Microsoft is revealing today that it has discovered a nation-state attack on its corporate systems from the same Russian state-sponsored group of hackers that were responsible for the sophisticated SolarWinds attack. Microsoft says the hackers, known as Nobelium, were able to access email accounts of some members of its senior leadership team late last year.
“Beginning in late November 2023, the threat actor used a password spray attack to compromise a legacy non-production test tenant account and gain a foothold, and then used the account’s permissions to access a very small percentage of Microsoft corporate email accounts, including members of our senior leadership team and employees in our cybersecurity, legal, and other functions, and exfiltrated some emails and attached documents,” says the Microsoft Security Response Center in a blog post filed late on Friday.
Microsoft says the group was “initially targeting email accounts” for information about themselves, but it’s not clear what other emails and documents have been stolen in the process. Microsoft only discovered the attack last week on January 12th, and the company hasn’t disclosed how long the attackers were able to access its systems.
“The attack was not the result of a vulnerability in Microsoft products or services. To date, there is no evidence that the threat actor had any access to customer environments, production systems, source code, or AI systems,” says Microsoft.

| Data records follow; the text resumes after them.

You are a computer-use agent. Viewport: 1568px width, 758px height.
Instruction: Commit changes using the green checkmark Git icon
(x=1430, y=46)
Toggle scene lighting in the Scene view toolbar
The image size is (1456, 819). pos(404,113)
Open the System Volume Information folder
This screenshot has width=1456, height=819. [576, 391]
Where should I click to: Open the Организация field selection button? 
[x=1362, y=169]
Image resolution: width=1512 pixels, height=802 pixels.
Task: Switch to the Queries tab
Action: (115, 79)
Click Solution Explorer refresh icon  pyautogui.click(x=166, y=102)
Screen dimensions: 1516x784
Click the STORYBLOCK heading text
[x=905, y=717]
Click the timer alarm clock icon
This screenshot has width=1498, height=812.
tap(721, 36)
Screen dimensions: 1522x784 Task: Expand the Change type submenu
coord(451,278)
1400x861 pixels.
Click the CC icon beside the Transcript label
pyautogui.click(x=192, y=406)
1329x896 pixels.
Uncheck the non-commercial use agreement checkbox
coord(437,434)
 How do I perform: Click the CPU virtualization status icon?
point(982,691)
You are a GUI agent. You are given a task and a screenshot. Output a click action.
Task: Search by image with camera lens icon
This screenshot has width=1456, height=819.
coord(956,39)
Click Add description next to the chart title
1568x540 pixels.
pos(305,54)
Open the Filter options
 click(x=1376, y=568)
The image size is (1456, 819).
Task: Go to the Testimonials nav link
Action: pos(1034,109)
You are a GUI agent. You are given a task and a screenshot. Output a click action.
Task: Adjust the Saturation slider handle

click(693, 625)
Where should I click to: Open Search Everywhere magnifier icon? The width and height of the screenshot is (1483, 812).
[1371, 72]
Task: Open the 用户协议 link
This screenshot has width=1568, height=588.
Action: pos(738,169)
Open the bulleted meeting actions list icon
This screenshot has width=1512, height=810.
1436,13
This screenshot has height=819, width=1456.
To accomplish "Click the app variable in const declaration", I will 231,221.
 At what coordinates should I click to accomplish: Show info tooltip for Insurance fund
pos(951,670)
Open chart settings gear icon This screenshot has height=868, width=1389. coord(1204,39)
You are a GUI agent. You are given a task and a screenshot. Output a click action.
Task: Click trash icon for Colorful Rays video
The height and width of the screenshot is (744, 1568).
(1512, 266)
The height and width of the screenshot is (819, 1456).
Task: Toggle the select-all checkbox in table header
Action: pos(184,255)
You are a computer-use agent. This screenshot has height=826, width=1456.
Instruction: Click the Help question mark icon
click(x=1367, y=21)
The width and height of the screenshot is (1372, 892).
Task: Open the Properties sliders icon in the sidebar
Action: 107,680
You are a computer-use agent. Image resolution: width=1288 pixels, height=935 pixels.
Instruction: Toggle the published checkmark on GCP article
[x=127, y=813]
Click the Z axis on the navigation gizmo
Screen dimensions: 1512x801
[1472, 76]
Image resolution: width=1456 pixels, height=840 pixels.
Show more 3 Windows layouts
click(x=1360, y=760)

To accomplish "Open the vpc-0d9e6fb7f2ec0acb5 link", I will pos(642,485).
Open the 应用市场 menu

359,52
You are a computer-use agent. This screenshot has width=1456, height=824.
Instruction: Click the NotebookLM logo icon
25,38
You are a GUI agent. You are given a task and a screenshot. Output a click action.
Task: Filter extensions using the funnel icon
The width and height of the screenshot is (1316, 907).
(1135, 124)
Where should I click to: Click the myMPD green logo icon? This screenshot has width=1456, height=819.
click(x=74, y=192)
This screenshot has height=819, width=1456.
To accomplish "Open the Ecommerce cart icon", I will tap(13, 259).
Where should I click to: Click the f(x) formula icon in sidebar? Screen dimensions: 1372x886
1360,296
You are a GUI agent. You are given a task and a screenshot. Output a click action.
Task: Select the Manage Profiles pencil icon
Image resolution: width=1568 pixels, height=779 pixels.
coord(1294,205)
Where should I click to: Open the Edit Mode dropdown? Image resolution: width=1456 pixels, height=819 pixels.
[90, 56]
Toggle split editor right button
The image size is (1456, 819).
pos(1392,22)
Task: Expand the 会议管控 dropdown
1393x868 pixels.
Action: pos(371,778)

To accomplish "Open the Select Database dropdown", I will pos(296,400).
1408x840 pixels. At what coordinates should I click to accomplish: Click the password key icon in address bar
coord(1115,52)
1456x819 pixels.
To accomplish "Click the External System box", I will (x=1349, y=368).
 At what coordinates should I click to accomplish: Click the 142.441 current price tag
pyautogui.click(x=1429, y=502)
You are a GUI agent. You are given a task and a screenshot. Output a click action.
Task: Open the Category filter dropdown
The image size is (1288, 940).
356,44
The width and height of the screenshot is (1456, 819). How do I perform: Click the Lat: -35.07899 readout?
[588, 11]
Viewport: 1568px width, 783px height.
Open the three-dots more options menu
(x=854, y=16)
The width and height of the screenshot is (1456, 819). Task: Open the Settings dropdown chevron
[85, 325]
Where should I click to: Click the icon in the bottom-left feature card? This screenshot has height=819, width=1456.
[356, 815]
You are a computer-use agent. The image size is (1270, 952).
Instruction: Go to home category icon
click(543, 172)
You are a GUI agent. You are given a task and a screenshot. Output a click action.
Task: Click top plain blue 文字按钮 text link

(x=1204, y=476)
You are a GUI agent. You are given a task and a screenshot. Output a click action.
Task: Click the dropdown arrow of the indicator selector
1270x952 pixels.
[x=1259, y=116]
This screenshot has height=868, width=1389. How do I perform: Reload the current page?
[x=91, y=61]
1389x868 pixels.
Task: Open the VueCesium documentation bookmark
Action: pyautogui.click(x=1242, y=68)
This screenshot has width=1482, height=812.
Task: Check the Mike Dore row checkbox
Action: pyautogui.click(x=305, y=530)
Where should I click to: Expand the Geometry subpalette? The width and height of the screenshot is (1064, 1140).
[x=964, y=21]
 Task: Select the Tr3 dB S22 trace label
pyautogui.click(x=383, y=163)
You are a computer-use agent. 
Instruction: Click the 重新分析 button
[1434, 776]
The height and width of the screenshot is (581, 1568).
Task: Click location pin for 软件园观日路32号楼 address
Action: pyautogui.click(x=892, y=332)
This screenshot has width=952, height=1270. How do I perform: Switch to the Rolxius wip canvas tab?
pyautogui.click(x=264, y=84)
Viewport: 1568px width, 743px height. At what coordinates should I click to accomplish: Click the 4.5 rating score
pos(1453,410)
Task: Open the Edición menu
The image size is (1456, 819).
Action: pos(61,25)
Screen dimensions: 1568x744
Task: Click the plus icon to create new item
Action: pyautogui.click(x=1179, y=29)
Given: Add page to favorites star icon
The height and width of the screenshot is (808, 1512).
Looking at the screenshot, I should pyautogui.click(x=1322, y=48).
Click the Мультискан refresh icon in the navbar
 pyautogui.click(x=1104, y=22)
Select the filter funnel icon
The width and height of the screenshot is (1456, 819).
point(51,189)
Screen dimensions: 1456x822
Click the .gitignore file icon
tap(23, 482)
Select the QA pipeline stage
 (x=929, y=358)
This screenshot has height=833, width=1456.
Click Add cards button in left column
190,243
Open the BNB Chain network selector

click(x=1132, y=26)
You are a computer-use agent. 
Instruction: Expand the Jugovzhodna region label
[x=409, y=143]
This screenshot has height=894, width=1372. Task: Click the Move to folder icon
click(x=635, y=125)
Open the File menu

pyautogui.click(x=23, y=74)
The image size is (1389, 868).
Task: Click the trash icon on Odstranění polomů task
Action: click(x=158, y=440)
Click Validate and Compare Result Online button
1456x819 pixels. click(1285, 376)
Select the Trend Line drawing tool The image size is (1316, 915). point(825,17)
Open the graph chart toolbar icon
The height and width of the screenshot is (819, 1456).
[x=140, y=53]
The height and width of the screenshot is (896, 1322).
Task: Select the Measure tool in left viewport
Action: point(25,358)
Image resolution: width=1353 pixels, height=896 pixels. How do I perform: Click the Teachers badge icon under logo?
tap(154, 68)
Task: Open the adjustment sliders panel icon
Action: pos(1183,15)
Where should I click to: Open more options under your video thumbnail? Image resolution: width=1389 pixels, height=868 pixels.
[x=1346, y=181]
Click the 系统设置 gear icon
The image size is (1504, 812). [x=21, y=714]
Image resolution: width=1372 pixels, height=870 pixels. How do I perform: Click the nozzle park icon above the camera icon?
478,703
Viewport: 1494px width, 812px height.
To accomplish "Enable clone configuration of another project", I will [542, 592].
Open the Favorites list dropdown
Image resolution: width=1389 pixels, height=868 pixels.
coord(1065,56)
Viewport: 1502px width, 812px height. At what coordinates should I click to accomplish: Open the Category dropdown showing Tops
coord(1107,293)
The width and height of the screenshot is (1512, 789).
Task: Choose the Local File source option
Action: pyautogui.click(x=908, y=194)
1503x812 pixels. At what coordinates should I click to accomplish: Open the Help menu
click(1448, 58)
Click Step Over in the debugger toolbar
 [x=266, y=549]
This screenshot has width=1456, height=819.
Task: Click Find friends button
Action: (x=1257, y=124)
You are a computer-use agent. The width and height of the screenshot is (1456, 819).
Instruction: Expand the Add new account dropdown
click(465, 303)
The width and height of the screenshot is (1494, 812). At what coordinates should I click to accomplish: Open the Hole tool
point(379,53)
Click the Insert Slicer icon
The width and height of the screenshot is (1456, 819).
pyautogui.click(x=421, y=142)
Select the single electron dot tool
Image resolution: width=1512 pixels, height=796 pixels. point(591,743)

The attack took place just days after Microsoft announced its plan to overhaul its software security following major Azure cloud attacks. While Microsoft customers don’t appear to have been impacted in this new incident and this wasn’t the result of a Microsoft vulnerability, this is still the latest in a line of cybersecurity incidents for Microsoft. It found itself at the center of the SolarWinds attack nearly three years ago, then 30,000 organizations’ email servers were hacked in 2021 due to a Microsoft Exchange Server flaw, and Chinese hackers breached US government emails via a Microsoft cloud exploit last year.
Microsoft is now changing the way it designs, builds, tests, and operates its software and services. It’s the biggest change to its security approach since the company announced its Security Development Lifecycle (SDL) in 2004 after huge Windows XP flaws knocked PCs offline.